Ty Segall, “Ty Segall”

Ty Segall
Ty Segall
DRAG CITY
8/10

“Baby gonna break a guitar / Gonna make it a real big star.” So Ty Segall opens “Break a Guitar,” the first song on his album—which, audaciously, is self-titled. It deserves the word “audacious” because the twenty-nine-year-old has basically issued more releases than he has lived years on this planet, so one would imagine that this is the one he considers his most career-defining. But any assumptions would be misguided, because the Californian actually embarked upon his career with an eponymous release in 2008, too—and, by sheer talent alone, he has soared by leaps and bounds since then to this point.

As always, Segall is a trickster at heart, starting the ten-plus-minute “Warm Hands (Freedom Returned)” with nonsensical dalliances about not being able to feel his hands before seamlessly sidewinding it into a hip-shaking ordeal, and then reverting back to a Melted mess, only to bounce back into infection. It’s an indie-rock epic if there ever was one, and further proof that he could be the closest our generation ever gets to a Syd Barrett or a Frank Zappa.

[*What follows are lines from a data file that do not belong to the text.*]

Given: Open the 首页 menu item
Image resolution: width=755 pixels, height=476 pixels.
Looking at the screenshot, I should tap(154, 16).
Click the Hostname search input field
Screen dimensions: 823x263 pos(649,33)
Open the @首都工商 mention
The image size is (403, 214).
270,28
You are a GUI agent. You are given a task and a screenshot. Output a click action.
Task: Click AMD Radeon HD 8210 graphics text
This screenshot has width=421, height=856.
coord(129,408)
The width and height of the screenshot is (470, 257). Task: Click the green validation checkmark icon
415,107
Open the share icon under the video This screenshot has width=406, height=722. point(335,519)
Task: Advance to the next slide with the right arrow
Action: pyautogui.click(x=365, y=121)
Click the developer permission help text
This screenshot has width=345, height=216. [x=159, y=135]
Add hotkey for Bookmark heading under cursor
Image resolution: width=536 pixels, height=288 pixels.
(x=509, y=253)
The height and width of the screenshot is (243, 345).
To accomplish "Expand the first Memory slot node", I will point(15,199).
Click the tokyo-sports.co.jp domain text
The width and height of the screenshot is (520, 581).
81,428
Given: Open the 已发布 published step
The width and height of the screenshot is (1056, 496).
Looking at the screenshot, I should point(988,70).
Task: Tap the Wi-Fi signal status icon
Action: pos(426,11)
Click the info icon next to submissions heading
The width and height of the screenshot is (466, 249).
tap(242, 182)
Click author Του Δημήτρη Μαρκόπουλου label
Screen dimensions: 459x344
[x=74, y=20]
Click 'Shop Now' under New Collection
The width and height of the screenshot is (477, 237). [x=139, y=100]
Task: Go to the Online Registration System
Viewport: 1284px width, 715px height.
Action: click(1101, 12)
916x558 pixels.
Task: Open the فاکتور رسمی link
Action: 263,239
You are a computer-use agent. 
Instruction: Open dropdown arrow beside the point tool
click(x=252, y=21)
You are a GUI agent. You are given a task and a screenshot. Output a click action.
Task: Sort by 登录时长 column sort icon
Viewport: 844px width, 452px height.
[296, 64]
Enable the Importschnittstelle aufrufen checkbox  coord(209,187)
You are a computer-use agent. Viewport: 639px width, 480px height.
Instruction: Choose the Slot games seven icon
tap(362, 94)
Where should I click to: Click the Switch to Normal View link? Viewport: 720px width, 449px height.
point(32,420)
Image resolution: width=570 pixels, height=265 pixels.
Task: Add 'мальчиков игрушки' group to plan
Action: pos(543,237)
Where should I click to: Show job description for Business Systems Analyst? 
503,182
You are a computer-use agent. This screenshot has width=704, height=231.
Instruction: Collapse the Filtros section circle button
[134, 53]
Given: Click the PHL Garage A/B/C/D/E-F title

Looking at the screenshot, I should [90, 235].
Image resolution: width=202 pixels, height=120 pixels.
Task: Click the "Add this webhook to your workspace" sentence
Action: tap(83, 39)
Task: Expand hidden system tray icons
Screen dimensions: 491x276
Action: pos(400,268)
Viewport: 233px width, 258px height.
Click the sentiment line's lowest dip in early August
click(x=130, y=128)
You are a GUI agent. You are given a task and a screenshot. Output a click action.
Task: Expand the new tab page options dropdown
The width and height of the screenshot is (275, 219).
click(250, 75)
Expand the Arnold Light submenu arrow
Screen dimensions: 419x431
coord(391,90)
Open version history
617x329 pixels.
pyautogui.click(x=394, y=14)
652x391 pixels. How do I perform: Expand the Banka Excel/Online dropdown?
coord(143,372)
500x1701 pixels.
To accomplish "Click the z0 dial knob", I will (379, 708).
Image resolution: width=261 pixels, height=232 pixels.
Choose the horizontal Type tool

Then there’s the tune “Take Care (To Comb Your Hair)” with the lyrics “Take care to brush your long hair / When you can’t brush it any longer, it might just disappear.” One is led to wonder why the song title isn’t “To Brush” instead of “To Comb,” but in Segall’s world, such questions are trivialities, really. Either way, it sounds like his equivalent of San Francisco (Be Sure to Wear Flowers in Your Hair).”

On the other hand, comparing Segall to anyone—or any era, or culture, or time, or place—is something of a fruitless task. The crown jewel of (this) Ty Segall is touted as “Orange Color Queen,” and while a pleasant, mostly acoustic, Beatles-hearkening listen, it doesn’t at all represent the insanity (inanity?) that has underscored the bulk of his career. It’s one of the strongest melodies in his catalog, which is to say it’s an ardent attempt but—even after all these records, and what amounts to hundreds of songs—it still falls far short of anything close to resembling music that would score traditional radio play. Not that that’s the point. But you get the drift. Right?